Alaska lawmakers have less than a month, until March 16, to vote down any of the dozen executive orders introduced by Gov. Mike Dunleavy at the start of the legislative session. One of those would replace the existing makeup of the Alaska Marine Highway Operations Board with the governor’s appointees.

Legislators have begun discussing and will take public comment on this particular order this week.

Dunleavy’s executive order 131, would give the governor the power to appoint all nine members of the marine highway operations board. Currently, four board members are appointed by the House and the Senate leadership. None of the members are subject to confirmation by the Legislature.

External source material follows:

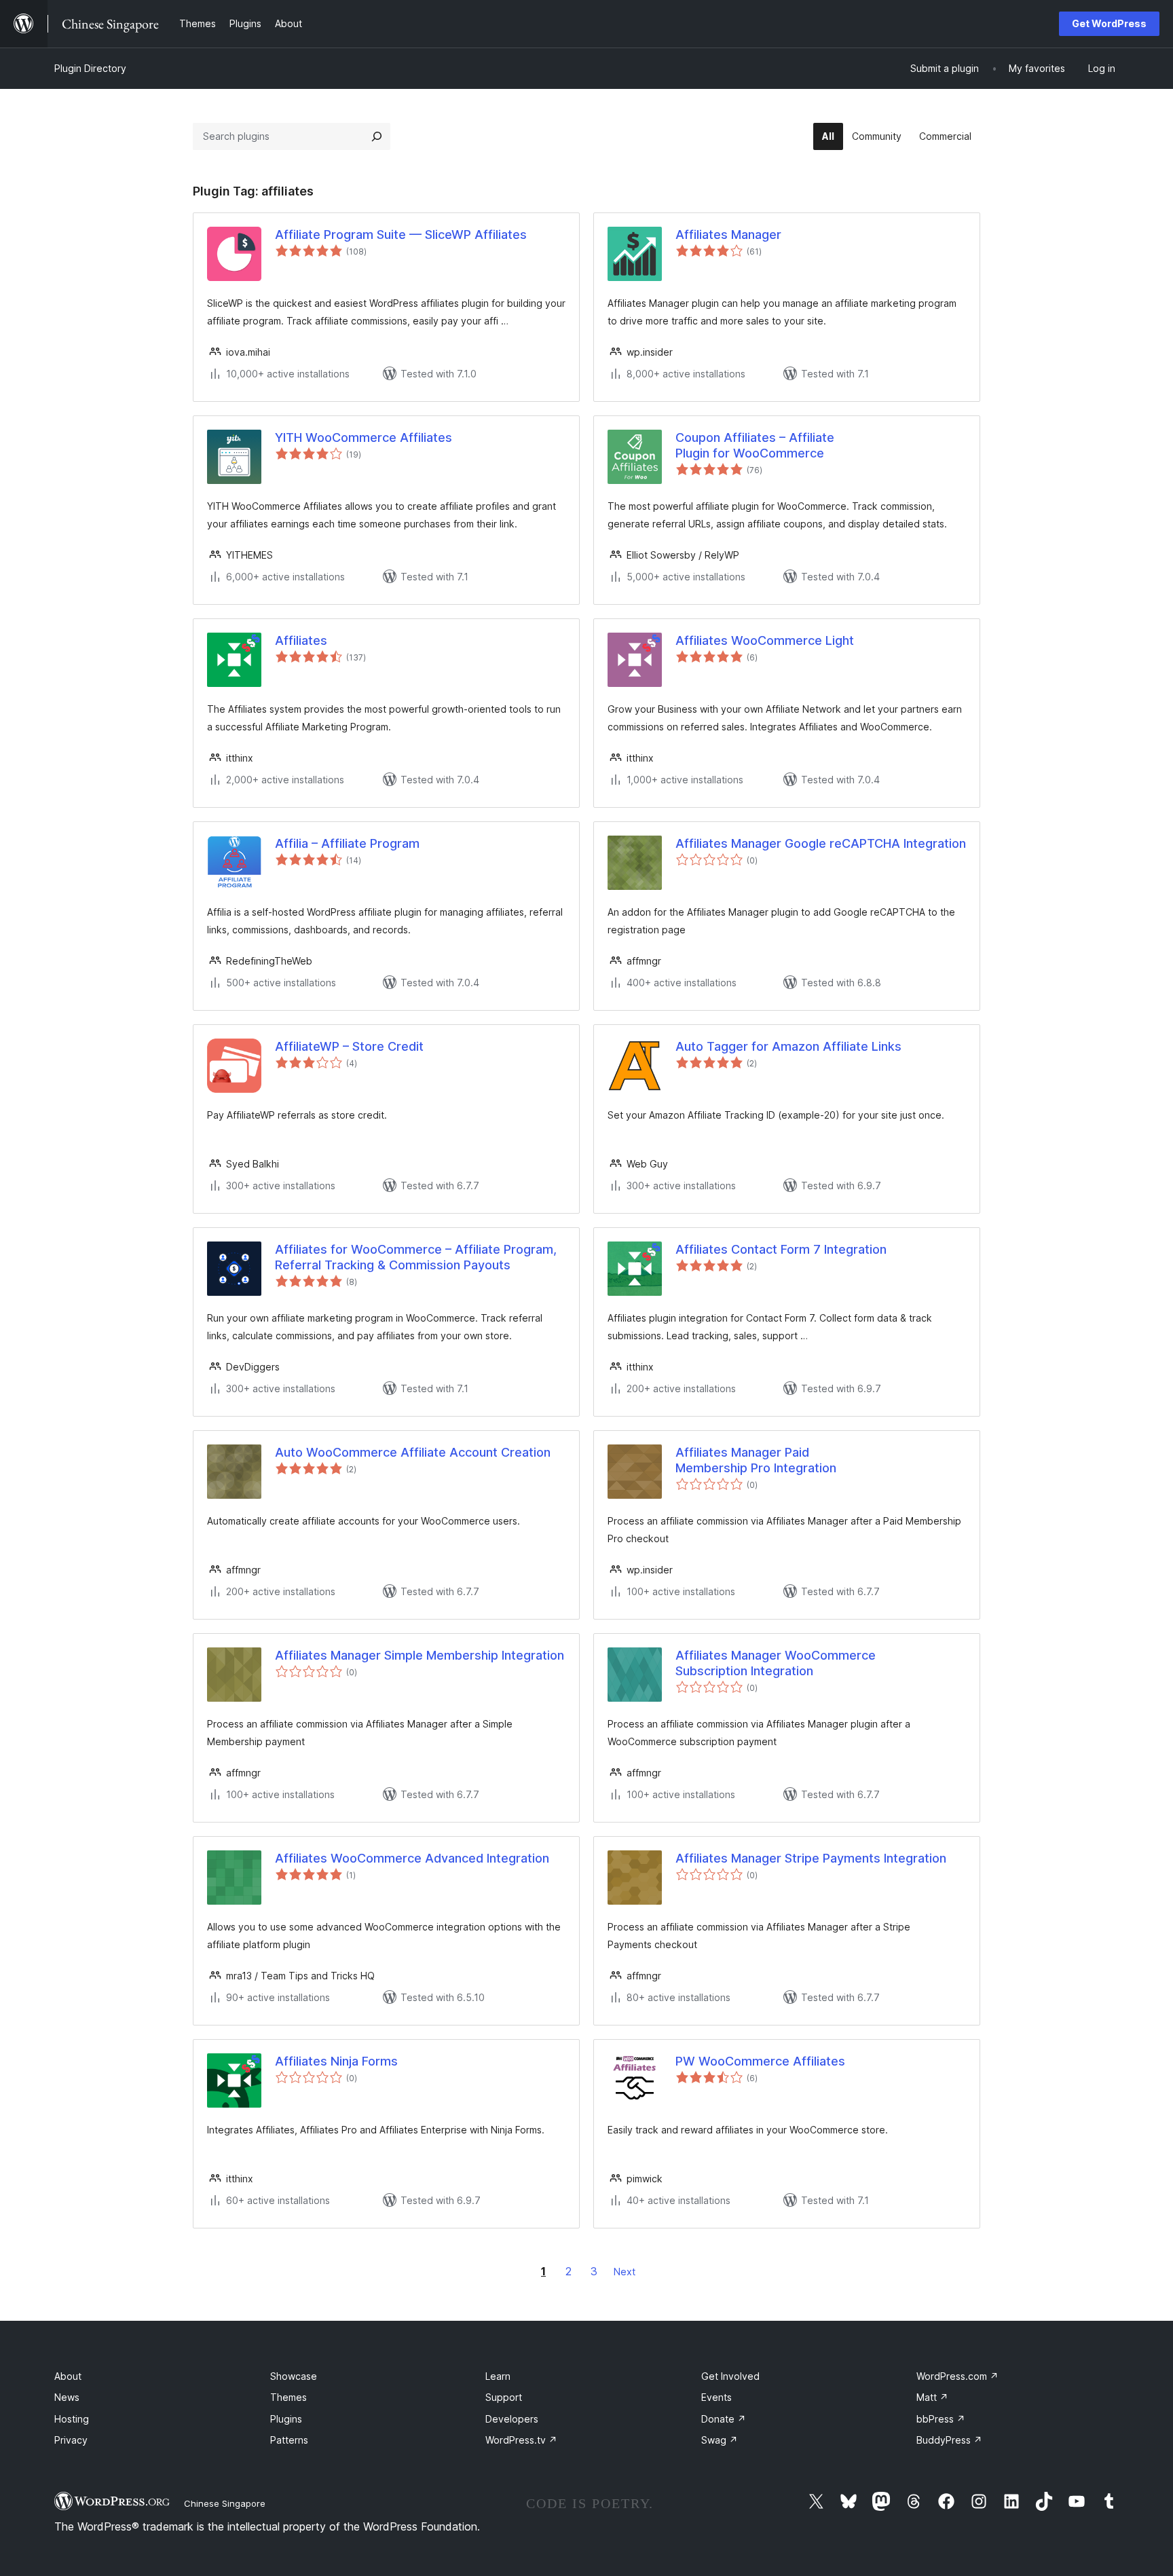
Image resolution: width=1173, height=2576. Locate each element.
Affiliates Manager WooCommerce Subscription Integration (775, 1663)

Ryan Anderson is the commissioner of the state’s Department of Transportation and Public Facilities.  He told legislators during a Senate Transportation Committee hearing Tuesday that the executive order will not change the overall number of members nor the requirements to be a board member.

“The governor, myself, and I believe all of Alaska, would like to see this operations’ board, you know, contribute meaningfully to improvements and services and reliability to the Alaska Marine Highway System,” Anderson said. “We feel that the dynamics of the board have prevented it from performing many of the statutory duties.”

DOT Commissioner Ryan Anderson spoke before the Senate Transportation Committee on Feb. 20, 2024. (Eric Stone/Alaska Public Media)

State officials also expressed concern over what they say is the board’s lack of strategic planning for the long term future of the marine highway system. State Rep. Louise Stutes, a Republican from Kodiak, originally proposed the bill that created the Marine Highway Operations Board three years ago to help address this issue. Since being established, the board has met 24 times, between 2022 and today. The Marine Highway Operations Board replaced the former and somewhat ineffective Marine Transportation Advisory Board.

Anderson said that allowing the governor to appoint all members of the board will ideally make the Alaska Marine Highway System more efficient overall. When he first announced his executive orders, Gov. Dunleavy said in a statement, the reason for all 12 is to, “make state government as efficient and effective as possible.”

Alaska Department of Law attorney Parker Patterson also participated in Tuesday’s committee hearing. He says it’s the department’s opinion that the governor should have the power to appoint members to the board, as those confirmations fall under the executive branch.

But some of the legislators on the transportation committee, like Senator Loki Tobin a Democrat from Anchorage, were hesitant to support removing the public’s involvement from the board process by taking the appointment power away from leadership in the House and Senate and giving it solely to the governor.

“I could understand if we were moving toward a confirmation-able process so that there could be more public input, more opportunity for the public to engage; instead of moving toward where it’s all held within the executive branch,” Tobin said.

Despite the executive order from Governor Mike Dunleavy unveiled on January 16, it’s possible that the Legislature could vote to prevent this and other board changes from taking effect this summer on July 1, 2024. However, legislators only have 60 days from when the executive order was announced, or until mid-March, to call a joint session and obtain the majority vote.

A public comment period is scheduled for Thursday afternoon at 1:30pm on Feb. 22 for folks to weigh in on the executive order. Alaskans can contact their local legislative information office (LIO) for more details.